● TASK DETAILS
Filter the entries for the word "Turn". Copy each line in which it occurs.

● Records from a collection
::::

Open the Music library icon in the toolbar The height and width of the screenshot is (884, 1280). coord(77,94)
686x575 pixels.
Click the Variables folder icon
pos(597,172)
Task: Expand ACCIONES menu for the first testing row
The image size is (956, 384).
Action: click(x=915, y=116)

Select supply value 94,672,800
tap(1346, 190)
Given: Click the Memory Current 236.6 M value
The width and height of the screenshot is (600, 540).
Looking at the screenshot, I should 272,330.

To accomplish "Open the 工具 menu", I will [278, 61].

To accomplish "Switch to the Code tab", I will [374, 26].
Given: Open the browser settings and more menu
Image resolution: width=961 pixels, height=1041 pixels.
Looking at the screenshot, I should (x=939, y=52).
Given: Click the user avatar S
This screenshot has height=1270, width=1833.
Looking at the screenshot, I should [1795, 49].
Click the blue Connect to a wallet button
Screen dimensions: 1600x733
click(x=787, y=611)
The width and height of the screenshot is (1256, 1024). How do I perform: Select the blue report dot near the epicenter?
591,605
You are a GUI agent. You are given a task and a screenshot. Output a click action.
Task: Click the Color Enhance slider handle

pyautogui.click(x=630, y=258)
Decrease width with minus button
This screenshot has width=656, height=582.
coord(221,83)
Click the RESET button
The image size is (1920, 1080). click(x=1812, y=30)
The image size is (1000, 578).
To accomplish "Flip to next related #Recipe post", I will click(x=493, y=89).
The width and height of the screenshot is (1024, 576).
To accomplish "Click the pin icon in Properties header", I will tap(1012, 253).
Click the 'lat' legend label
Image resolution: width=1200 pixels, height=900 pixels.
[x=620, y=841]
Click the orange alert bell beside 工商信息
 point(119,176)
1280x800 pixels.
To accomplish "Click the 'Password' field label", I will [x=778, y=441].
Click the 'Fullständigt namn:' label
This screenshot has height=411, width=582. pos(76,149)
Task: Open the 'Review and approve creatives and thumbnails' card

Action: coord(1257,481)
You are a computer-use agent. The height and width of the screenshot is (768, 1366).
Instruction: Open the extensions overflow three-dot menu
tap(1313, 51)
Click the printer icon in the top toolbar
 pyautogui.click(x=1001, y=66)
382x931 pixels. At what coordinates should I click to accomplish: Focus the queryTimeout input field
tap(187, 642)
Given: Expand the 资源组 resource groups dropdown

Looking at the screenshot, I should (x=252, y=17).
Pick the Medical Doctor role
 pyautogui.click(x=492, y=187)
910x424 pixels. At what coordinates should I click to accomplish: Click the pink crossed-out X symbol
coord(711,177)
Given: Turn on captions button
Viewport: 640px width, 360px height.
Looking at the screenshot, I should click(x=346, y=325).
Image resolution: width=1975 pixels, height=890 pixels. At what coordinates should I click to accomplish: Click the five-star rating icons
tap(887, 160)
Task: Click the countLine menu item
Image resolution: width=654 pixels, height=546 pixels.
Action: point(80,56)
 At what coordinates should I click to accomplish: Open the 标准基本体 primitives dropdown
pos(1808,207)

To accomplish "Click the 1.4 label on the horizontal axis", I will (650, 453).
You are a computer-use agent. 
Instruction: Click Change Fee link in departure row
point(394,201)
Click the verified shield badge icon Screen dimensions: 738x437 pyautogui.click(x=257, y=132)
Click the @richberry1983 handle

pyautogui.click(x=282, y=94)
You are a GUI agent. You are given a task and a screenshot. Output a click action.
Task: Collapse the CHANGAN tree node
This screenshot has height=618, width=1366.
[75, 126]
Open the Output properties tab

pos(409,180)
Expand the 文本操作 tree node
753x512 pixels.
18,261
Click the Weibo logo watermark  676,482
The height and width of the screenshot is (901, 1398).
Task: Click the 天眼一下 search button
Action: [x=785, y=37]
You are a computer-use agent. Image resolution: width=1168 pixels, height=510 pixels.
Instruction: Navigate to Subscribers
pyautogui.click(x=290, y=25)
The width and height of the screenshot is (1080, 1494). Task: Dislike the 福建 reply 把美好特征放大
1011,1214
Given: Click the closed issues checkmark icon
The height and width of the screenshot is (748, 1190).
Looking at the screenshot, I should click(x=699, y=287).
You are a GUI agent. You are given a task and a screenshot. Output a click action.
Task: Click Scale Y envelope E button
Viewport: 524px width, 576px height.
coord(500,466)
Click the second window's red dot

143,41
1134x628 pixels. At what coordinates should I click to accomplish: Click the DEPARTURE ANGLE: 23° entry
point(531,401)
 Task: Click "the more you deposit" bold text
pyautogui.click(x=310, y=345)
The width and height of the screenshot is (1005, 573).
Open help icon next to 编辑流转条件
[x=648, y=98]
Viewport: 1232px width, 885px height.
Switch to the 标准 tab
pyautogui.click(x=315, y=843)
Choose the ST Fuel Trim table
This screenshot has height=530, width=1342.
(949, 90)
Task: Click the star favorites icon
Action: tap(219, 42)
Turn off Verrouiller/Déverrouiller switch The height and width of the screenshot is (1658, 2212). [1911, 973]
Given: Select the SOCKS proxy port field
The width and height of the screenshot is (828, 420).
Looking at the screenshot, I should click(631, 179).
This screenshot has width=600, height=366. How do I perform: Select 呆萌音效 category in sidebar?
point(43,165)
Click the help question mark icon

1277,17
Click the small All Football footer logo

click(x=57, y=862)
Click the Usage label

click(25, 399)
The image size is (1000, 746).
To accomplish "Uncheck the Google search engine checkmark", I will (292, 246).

::::

● TASK ANSWER
Given: Turn on captions button
Turn off Verrouiller/Déverrouiller switch The height and width of the screenshot is (1658, 2212). [1911, 973]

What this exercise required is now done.